For decades, military censors have struggled to defend Israel's worst-kept secret — that the country possesses atomic weapons.

[...]

So why does it appear that Prime Minister Ehud Olmert finally spilled the beans?

In an interview on German television late Monday, the Israeli leader seemed to list Israel among the world's nuclear club, raising an outcry across the political spectrum here and questions about whether the long-standing policy had been abandoned.

Asked by the interviewer about Iran's calls for the destruction of Israel, Olmert replied that Israel had never threatened to annihilate anyone.

"Iran openly, explicitly and publicly threatens to wipe Israel off the map," Olmert said. "Can you say that this is the same level, when you are aspiring to have nuclear weapons, as America, France, Israel, Russia?"

[...]

Since 1969, the United States has accepted Israel's status as a nuclear power and not pressed it to sign the Nuclear Nonproliferation Treaty, which subjects its adherents to inspections and sanctions aimed at stopping the spread of weapons.
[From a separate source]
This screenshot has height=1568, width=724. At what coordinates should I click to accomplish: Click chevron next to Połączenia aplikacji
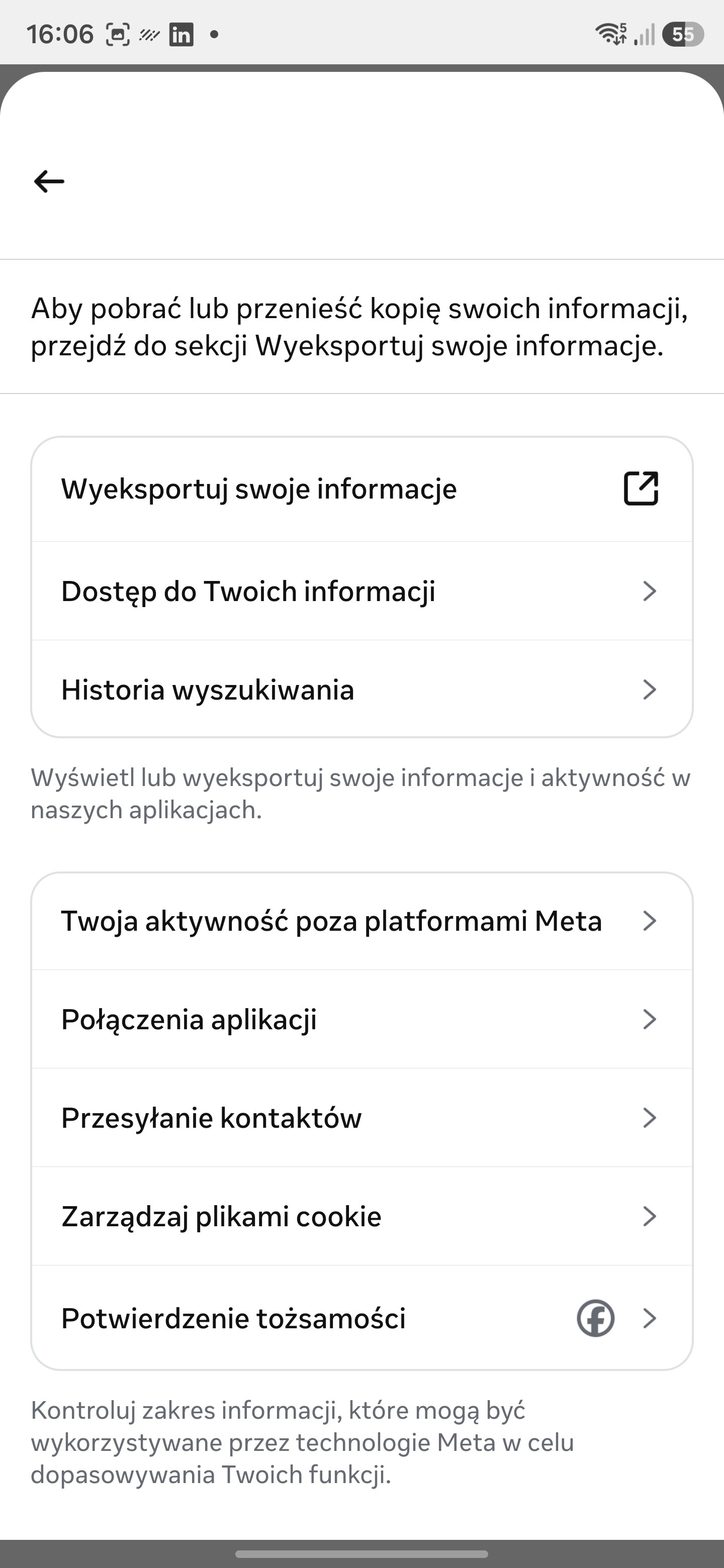(x=650, y=1020)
The consensus in the U.S. intelligence community and among outside experts is that Israel has 100 to 200 sophisticated nuclear weapons, making it the region's sole nuclear power.

That Israel has nukes comes as a surprise to approximately no one. But its refusal to sign the NPT, and the US's refusal to press Israel on the issue, makes a mockery of the treaty and undermines the position of the US and Europe in stopping Iran and North Korea from acquiring nukes.